I've setup a FAS3270 and want to test the failover to make sure it works. Here's what I do
1) Make sure HA is enabled on both controllers
2) Verify that the interface group (ifgrp0) is in shared mode for both controllers
3) Start a continuous ping of both interface groups IP addresses
4) From the CLI run cf takeover on the first controller
5) Using SP watch the two controllers as they gracefully fail over and the one being taken over reboots
6) Once the rebooted controller reboots and is in the waiting giveback state run the cf giveback -f command
7) Watch the controllers transfer control to the other controller
8) Repeat using the other controller
What I'm seeing however doesn't convince me that HA is actually working. In step 5, I also watch the continuous pings, and basically from the time the taken over controller is taken over till the time the giveback is completed I see the pings to the IP address timing out. It's my understanding that the other controller should assume the IP address of the failed controller when in shared mode. If I can't ping it, then I can't access it, so how is this HA?

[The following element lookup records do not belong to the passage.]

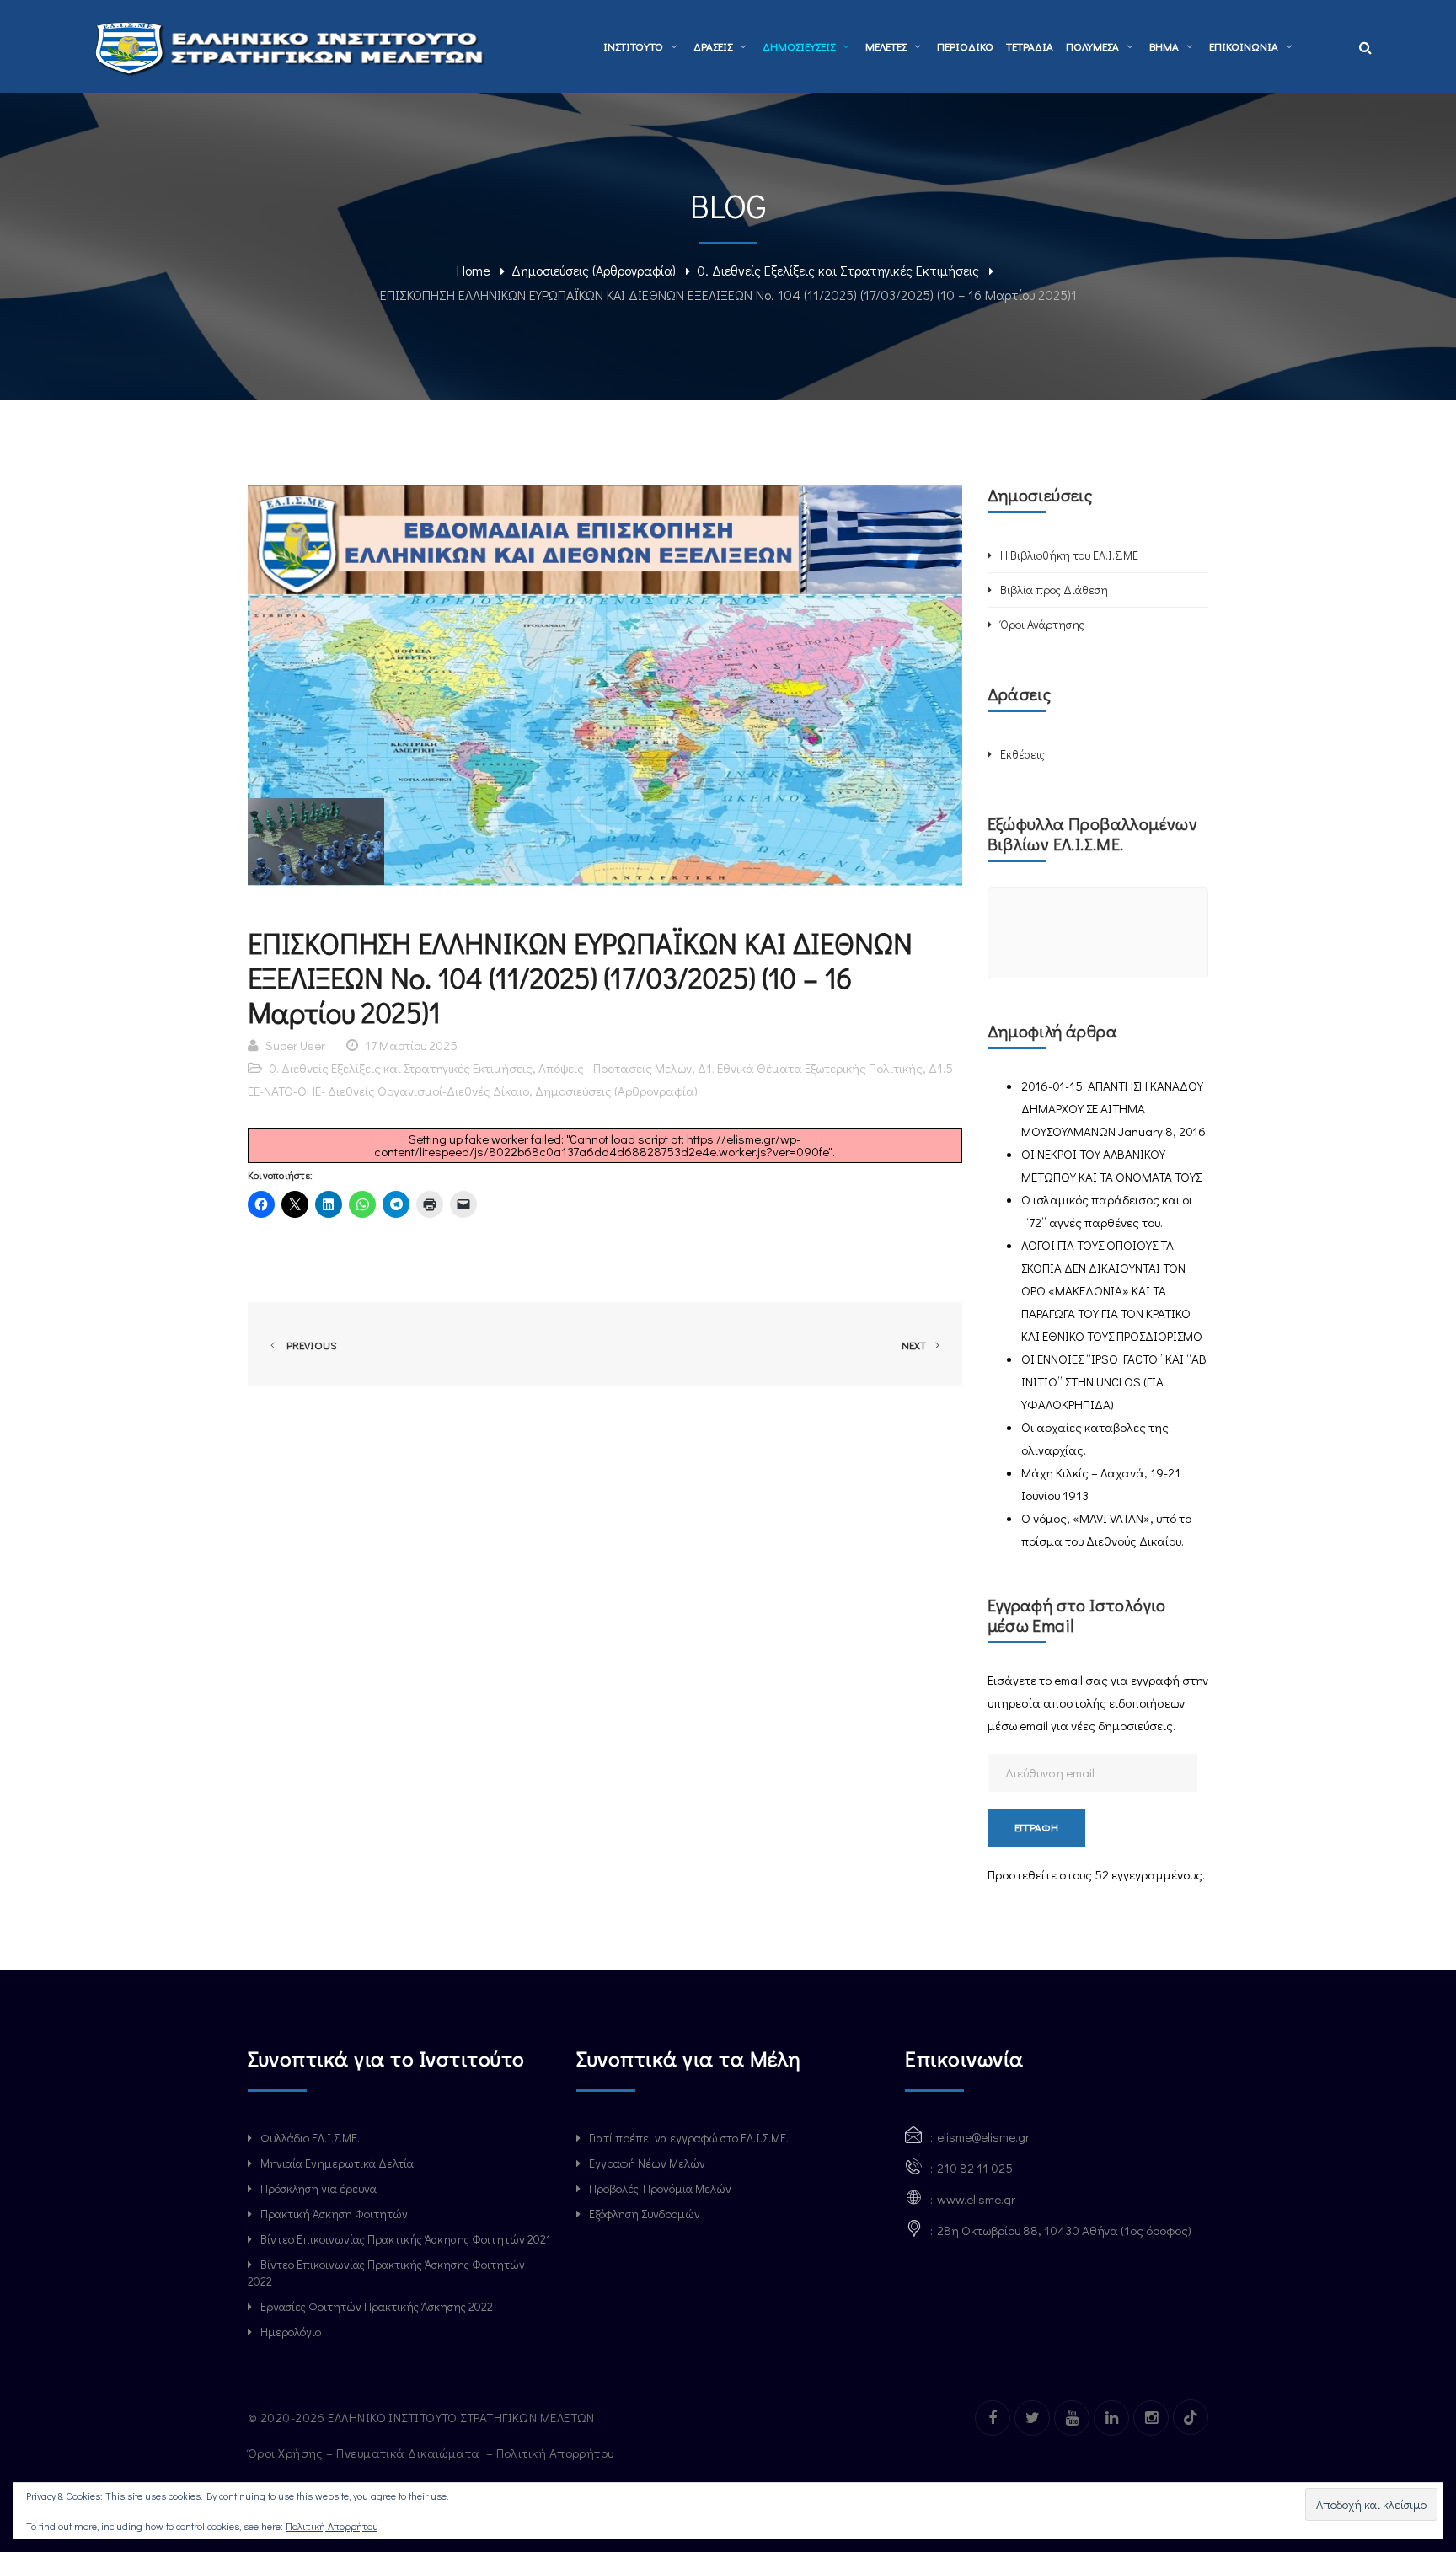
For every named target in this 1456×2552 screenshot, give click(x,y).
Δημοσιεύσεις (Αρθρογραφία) (593, 270)
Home (473, 270)
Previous (309, 1345)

Both controllers have ifgrp0, on the same vlan, with separate IP Addresses 10.5.141.21 and 10.5.141.22
Am I missing something? If so, what?
Thanks for the response. While it's true that clients will experience a momentary disconnect when the node fails, it's my understanding that once the partner node takes over the clients reconnect and have access to their storage. I understand CIFS experience this disconnect the most.

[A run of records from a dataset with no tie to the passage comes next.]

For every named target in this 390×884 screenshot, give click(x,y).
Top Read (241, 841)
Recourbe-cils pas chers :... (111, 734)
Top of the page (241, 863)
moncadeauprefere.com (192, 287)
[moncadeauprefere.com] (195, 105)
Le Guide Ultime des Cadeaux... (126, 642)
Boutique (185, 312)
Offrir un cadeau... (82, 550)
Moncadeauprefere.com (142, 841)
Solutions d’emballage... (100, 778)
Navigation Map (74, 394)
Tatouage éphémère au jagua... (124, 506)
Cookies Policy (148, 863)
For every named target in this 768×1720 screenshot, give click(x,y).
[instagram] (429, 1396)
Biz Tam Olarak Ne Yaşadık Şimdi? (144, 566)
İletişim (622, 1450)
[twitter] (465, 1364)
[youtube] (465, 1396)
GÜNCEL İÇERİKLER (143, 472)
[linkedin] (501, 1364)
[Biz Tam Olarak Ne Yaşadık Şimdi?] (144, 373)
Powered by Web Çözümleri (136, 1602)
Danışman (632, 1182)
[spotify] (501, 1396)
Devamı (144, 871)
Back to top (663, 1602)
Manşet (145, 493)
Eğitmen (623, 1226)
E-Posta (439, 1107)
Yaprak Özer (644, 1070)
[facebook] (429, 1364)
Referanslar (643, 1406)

My assumption is that once the partner node has taken over that the IP address of the failed node that it will now respond to pings to that address. This does not seem to be the case and is why I'm asking the question if my assumption is correct. I'm assuming I'm missing an options setting, just haven't figured out which one.
Usual case is stale ARP entry in client. Normally NetApp sends unsolicited ARP reply to make clients update ARP cache. But it is entirely in client side to listen and react on this. Another cause would be MAC table in switches.
Wait for 10 - 15 minutes. If you are now able to access filer after failover, it is most likely one if two reasons.
So I modified the test a bit, and from a device that is on the storage vlan I can ping the IP Address of the failed node and get a response.
From the core switch I can look at the arp table and see the IP Address has been remapped to the MAC address of the takeover node.
I can not however ping the address from a device not on the storage vlan.
This FAS3270 has a management port connected, and the ifgrp0 connected. On failover only the ifgrp0's IP Address is taken over by the takeover node. The Default gateway if for the management port. I wonder if I messed up with the default gateway, should it be for the storage vlan and not the management port.